Convivialité et retrouvailles
Dans la cantine scolaire de la même école transformée en hôpital, un repas convivial est offert en l’honneur des invités et des habitants de ce village, qui a vu naître le célèbre artiste Kamel Hamadi, auquel d’ailleurs les Ath Daoud ont rendu un grandiose hommage en 2009. Une autre équipe d’hommes et de femmes du village a été chargée de le préparer. “L’événement est, certes, essentiellement médical, mais il a également un autre objectif : il s’agit de rassembler les habitants du village et de partager tous ensemble ce moment de retrouvailles”, nous explique Karima, une jeune femme originaire du village, venue d’Alger où elle réside spécialement pour assister à l’événement. “Plus de 80% des habitants du village vivent à l’extérieur et ne viennent que rarement, alors dans notre association, nous avons décidé de multiplier les événements pour les rassembler et permettre de renouer les liens”, explique Kamel Aït Dris, soulignant que même les médecins qui participent à cette journée sont en grande majorité originaires du village. “Dès que nous avons lancé notre appel, de nombreux médecins originaires du village se sont manifestés et se sont portés volontaires pour participer à cet événement. Certains, nous ne les connaissions pas. D’autres n’ont aucun lien avec le village mais ils sont venus parce qu’ils ont juste apprécié l’initiative”, explique-t-il encore, précisant qu’un appel a été également lancé aux habitants des villages voisins de Yattafène, d’Akbil et d’Iboudrarène. “Nous voulions faire profiter toute la région car les maladies n’ont pas de frontières et puis, ici, les villages sont tous reliés par des liens familiaux”, explique M. Aït Dris, qui estime que la réussite de cet événement “donne de l’espoir pour l’avenir” et permet, dit-il, de “se rappeler qu’il faudra garder les pieds sur terre”. 

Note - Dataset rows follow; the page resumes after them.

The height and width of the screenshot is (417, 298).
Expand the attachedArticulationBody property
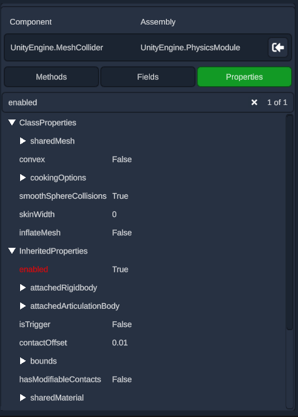pyautogui.click(x=23, y=306)
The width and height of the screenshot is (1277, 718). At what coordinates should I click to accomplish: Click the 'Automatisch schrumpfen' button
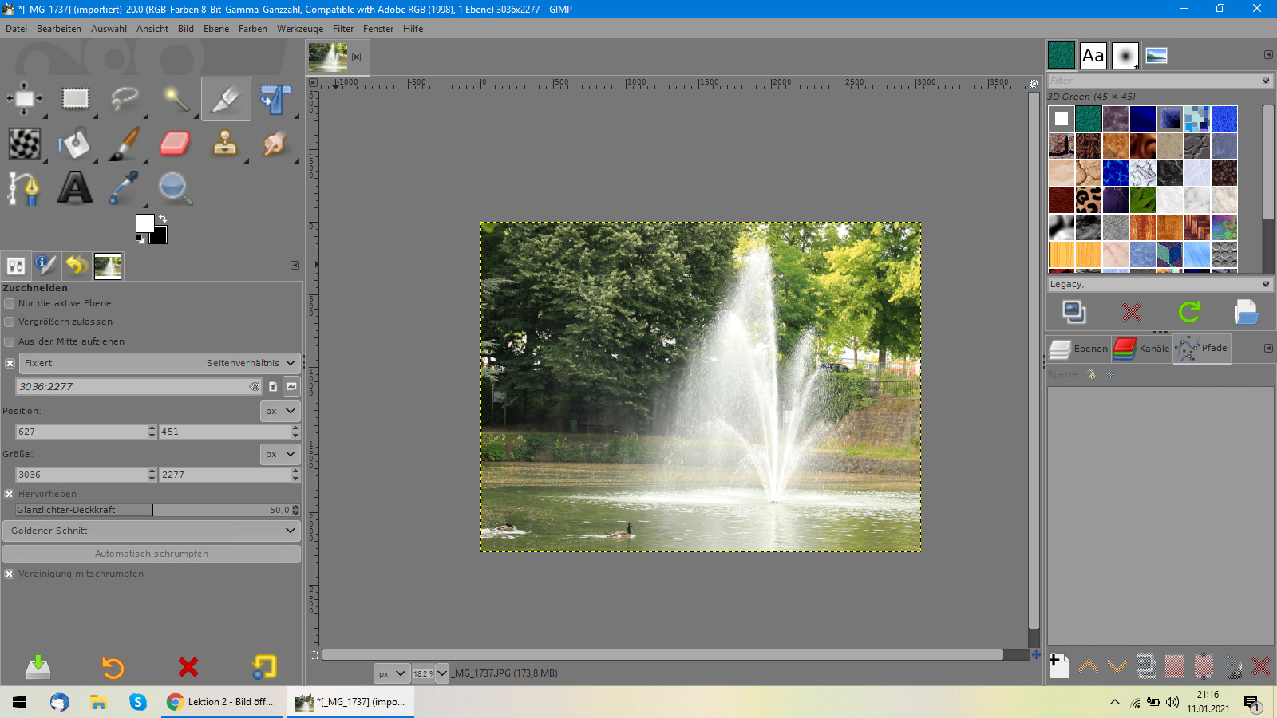click(x=152, y=554)
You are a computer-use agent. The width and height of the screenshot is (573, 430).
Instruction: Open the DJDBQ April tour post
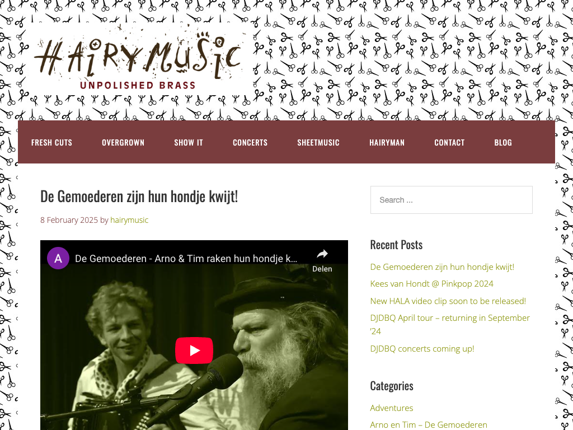click(x=450, y=325)
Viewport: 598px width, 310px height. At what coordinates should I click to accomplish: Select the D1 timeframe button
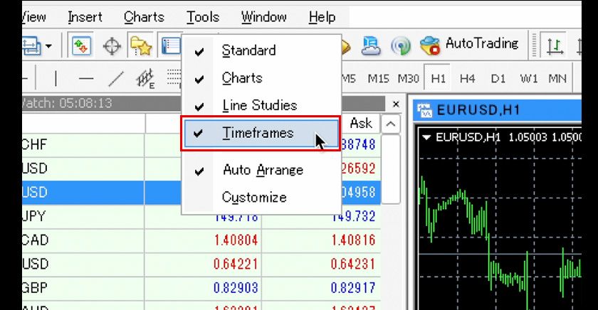click(x=498, y=78)
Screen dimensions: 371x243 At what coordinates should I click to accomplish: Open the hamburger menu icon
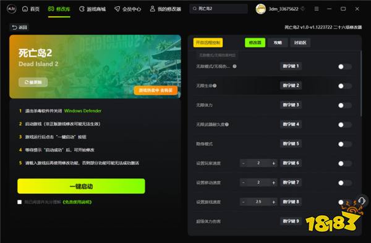coord(317,9)
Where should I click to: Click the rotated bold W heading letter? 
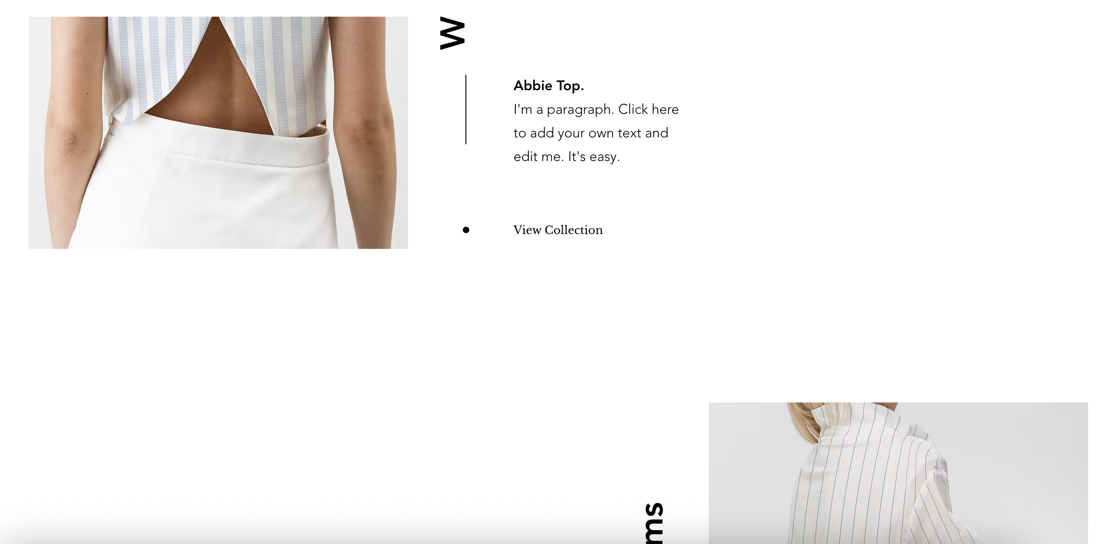click(x=452, y=33)
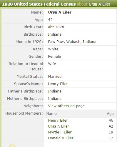Click age 46 beside Henry Eiler
This screenshot has height=147, width=117.
(x=111, y=120)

Concernant l’association qu’il préside, Kamel Aït Dris rappelle qu’elle a lancé récemment ses activités avec des volontariats et compte désormais, selon son président, en lancer d’autres à même de redonner vie au village et de renouer avec les valeurs ancestrales qui caractérisaient la région. “Nous voulons susciter l’adhésion des villageois par des actions concrètes”, dit-il, soulignant que les idées foisonnent chaque jour un peu plus au sein de l’association Tamusni.  “Le potentiel existe, c’est indéniable, il faut juste savoir l’identifier puis pouvoir l’exploiter. L’événement d’aujourd’hui est un bon exemple”, considère notre interlocuteur, remerciant au passage tous ceux qui ont contribué à sa réussite. En plus de son potentiel humain et de ces liens de solidarité et de fraternité désormais retrouvés, ce village de haute montagne dispose aussi de potentialités naturelles non des moindres. Avec sa mythique source Tala Melulen qui fait jaillir de l’eau chaude des entrailles de la terre au printemps, son ancien circuit touristique qui mène, à travers la dense forêt de la région, jusqu’à Lalla Khedidja, ses anciens moulins à eau qui peuvent être réhabilités et valorisés, Aït Daoud compte parmi les villages de Kabylie qui peuvent envisager même un développement touristique à l’avenir.